I thought my no answer would be universally understood as a rejection. Apparently not. This time Dad waited outside again this time with his beautiful daughter in tow. Her big blue bow in messed up hair bounced along next to my daughter as they played together looking at the fish tank. Good Grief, can the agony not end. While the girls look cute together all I could think of was, let’s not intermingle families. So he tried to start a conversation again. Mixed in with divorce and how many kids he had was “Would you like to go to dinner?” My knees got weak and I felt sick. I snatched my daughter’s hand, smiled and said I need to run off to do some errands but I was terribly busy you know being a single mom, I didn’t have time to date. So yeah I lied. I am sure he will come across my dating profile and call me out as a blasphemer.
You would think it was just as simple to click the checkbox on your dating profile and be done with it. The boxes for Christian that list out 5 to 10 “Types” of Christian and then the other more obvious choices like Jewish, Buddhist, Agnostic, Atheist, Muslim, and of course “Spiritual but not religious.” It’s almost easier to wonder whether money, foodie or workaholic could also be synonymous with a religion for the vast majority of profiles out there. That’s why there are dating sites like J-Date for those that are Jewish and Christian Mingle for those that are Christian – OR not!

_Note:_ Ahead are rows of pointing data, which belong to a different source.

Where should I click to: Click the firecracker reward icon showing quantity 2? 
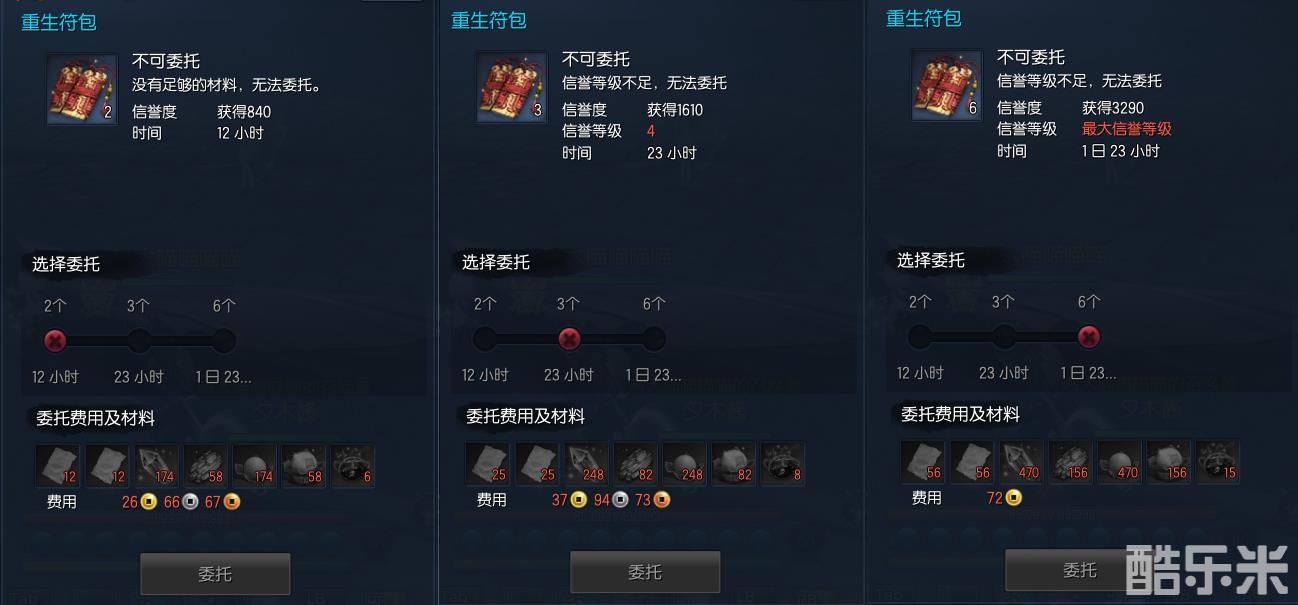[x=82, y=90]
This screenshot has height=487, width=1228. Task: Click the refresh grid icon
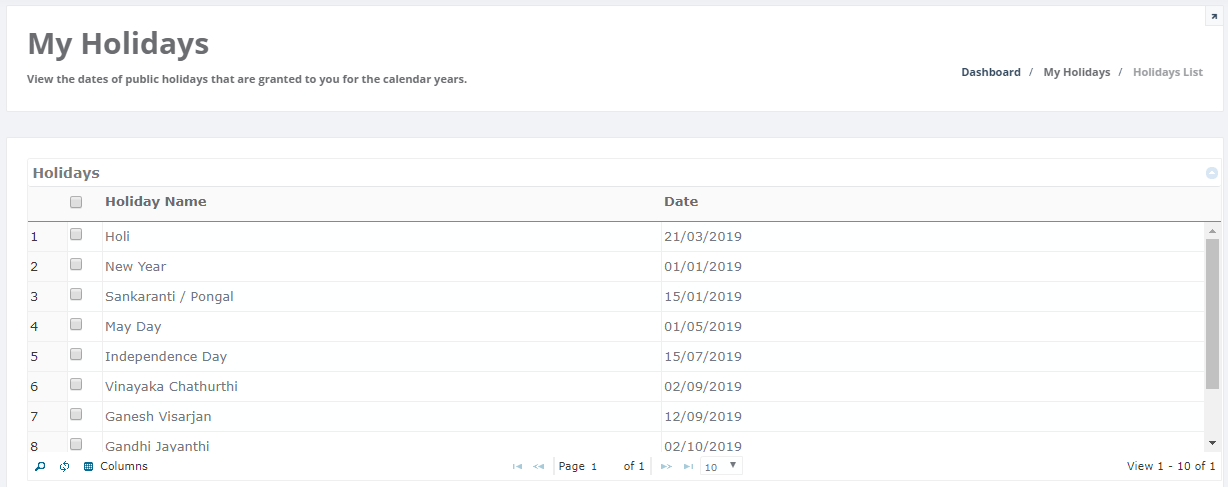[x=65, y=466]
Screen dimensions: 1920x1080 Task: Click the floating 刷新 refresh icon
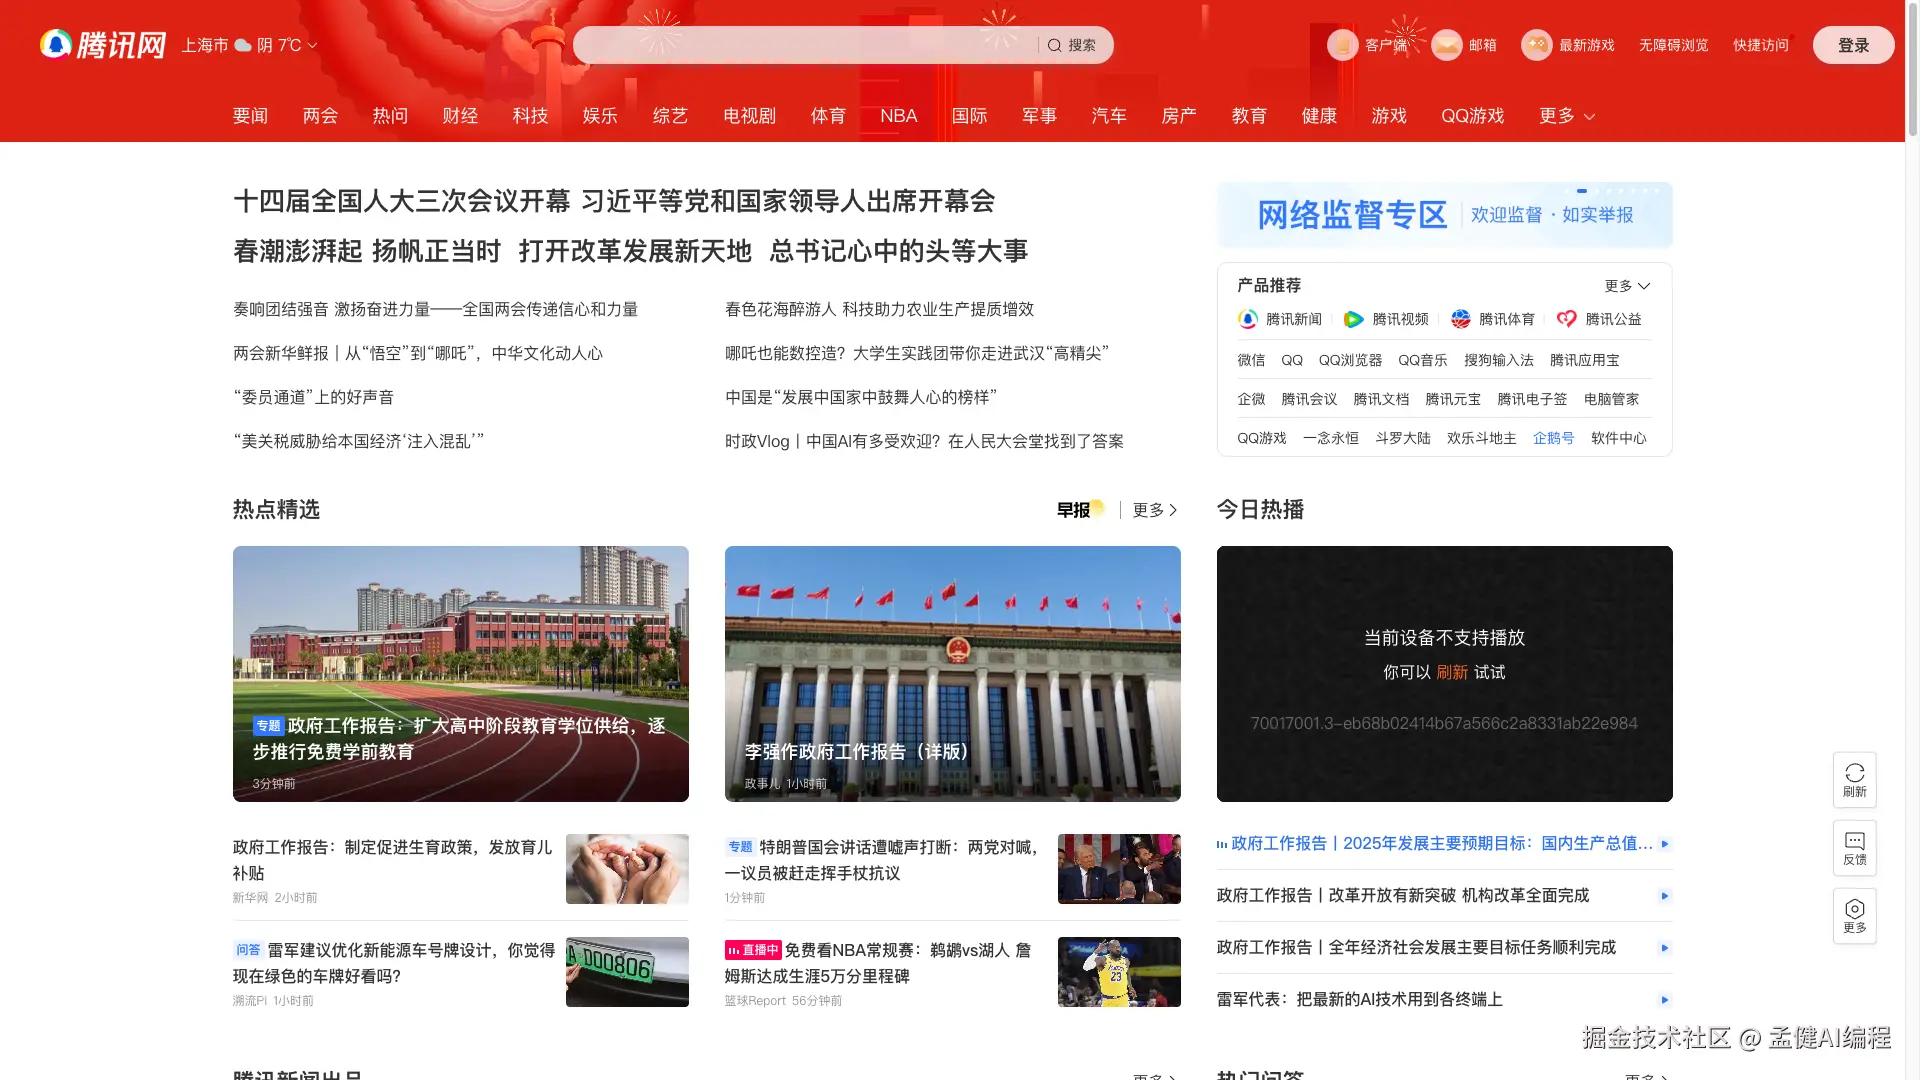point(1854,773)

Why should religion matter or not?
Based on my experience, religion matters a bit. If I am not as devoted as my partner in something so important as in honoring God I should allow him to express that side of himself and vice versa. However, if I begin to feel that I am less than because of his devotion than I am wasting my partner’s time. As a partner, your role is to be supportive not competitive with your partner’s religious beliefs and many times that means worshiping together, having open discussions about faith, and NOT judging each other based only upon the “red” words of the bible. Yet there are also many couples who have completely different religions or beliefs from each other that also do perfectly fine. The answer to that is about priorities. If religion is a priority than communicate that with your potential dates/relationships and explain how your every day life fulfills that you value religion. I have been told many times about someone’s values only to be showed something different. That is where many dating sites get it wrong. You check mark a box a to say you are Christian or to make you look good to potential dates and you can encounter many different types of Christians in different stages of their faith development – some are Christian by baptism and that is all while others are devoted. The overarching theme should be what you both bring to the table and what you are willing to prioritize and put up with – religion included.
When the going gets tough and TOUGH ain’t enough
While in San Antonio with Dallas Single Dad I quietly walked into the the Cathedral de San Fernando to sit and pray. We both grew up Catholic and both had tried out different religions but it was a topic we never brought up. We both are not exactly as devoted to church on our Sundays. I was quite embarrassed in having him see me pray because I felt like I would look hypocritical in his eyes since I am not that devoted. I pray all the time and I wanted to pray again just didn’t want him to see me. Of course he snuck up behind me as I finished and it obviously didn’t bother me afterward. Yet we still don’t really talk about religion and it is something that I think all couples should talk about before they get serious. Religion is not just important in sad times or difficult times but also in happy times or seemingly happy times. As individuals we all evolved in different ways and how we practice our religion plays a role in how we conduct our lives. There is a strength in energy when we pray together as a unit and a couple that prays together essentially enjoins those energy forces and imparts that to their children. When things get tough, I know that God has my back and my partner will hold my hand.